Arquivo para historiadoras(es) da ciência: um chamado à reflexão antirracista e decolonial

Em solidariedade aos recentes protestos antirracistas, o corpo docente do Programa Historical, Theoretical, and Critical Studies of Psychology, da York University, liderado pela Dra. Alexandra Rutherford, está empenhado em examinar as práticas de sua área de estudos e pesquisas, especificamente o papel histórico e atual da Psicologia na perpetuação do racismo estrutural, inclusive na ciência. Para tanto, essa equipe está trabalhando na garantia de que o currículo de seu Programa, que inclui cursos de graduação e pós-graduação, incorpore bolsas de estudos antirracistas e decoloniais, na intenção de pensar criticamente as fundações racistas e colonizadoras nas quais a Psicologia está institucionalmente assentada.

Nesse sentido, Dra. Alexandra, na qualidade também de editora do Journal of the History of the Behavioral Sciences (JHBS), apresenta duas ações em curso, direcionadas à comunidade internacional da área.

A primeira consiste em uma construção coletiva de referências bibliográficas, em História da Psicologia, sobre (antir)racismo, para a qual sugestões são bem-vindas e podem ser incluídas aqui.

A segunda, direcionada a membras(os) da International Society for the History of Behavioral and Social Sciences (CHEIRON), da European Society for the History of the Human Sciences (ESHHS), ou do Forum for History of Human Science (FHHS), traduz-se em uma concessão gratuita de acesso à plataforma Wiley Digital Archives.

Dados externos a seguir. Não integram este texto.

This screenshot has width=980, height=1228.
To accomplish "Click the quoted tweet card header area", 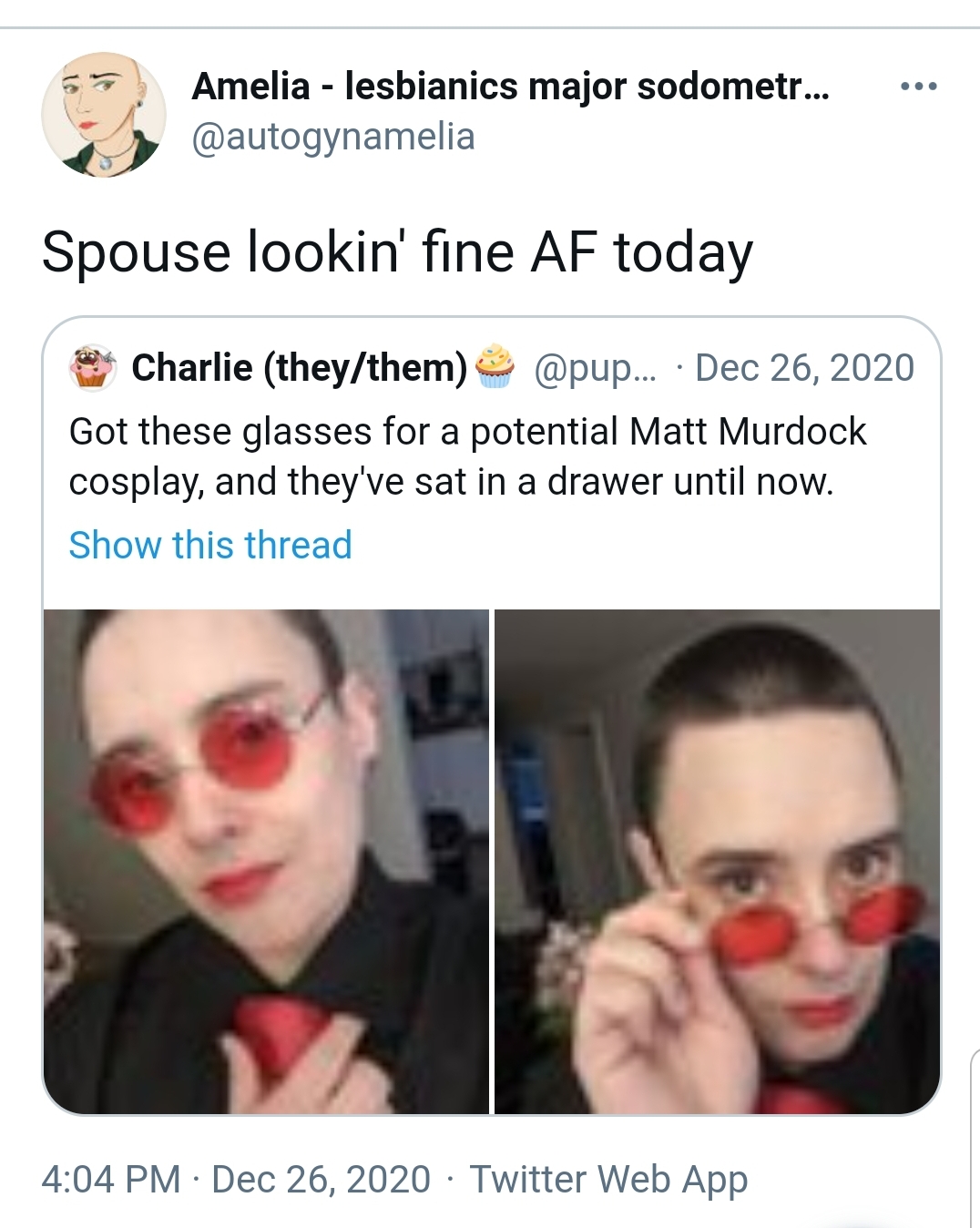I will (x=492, y=368).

Editora do JHBS, Wiley recentemente digitalizou coleções históricas de diversas sociedades acadêmicas, e agora possui mais de cinco milhões de documentos, abrangendo mais de 700 anos de pesquisa em história das ciências, geografia, medicina, e antropologia social e cultural. Para mais informações, entre em contato com Allyn Molina (amolina@wiley.com).

Dra. Alexandra Rutherford também é diretora da Psychology’s Feminist Voices e editora associada da American Psychologist.

Parabenizamos a iniciativa, e fazemos coro ao encorajamento para questionarmos o papel de nossas práticas na (não) perpetuação do racismo e de outras opressões estruturais.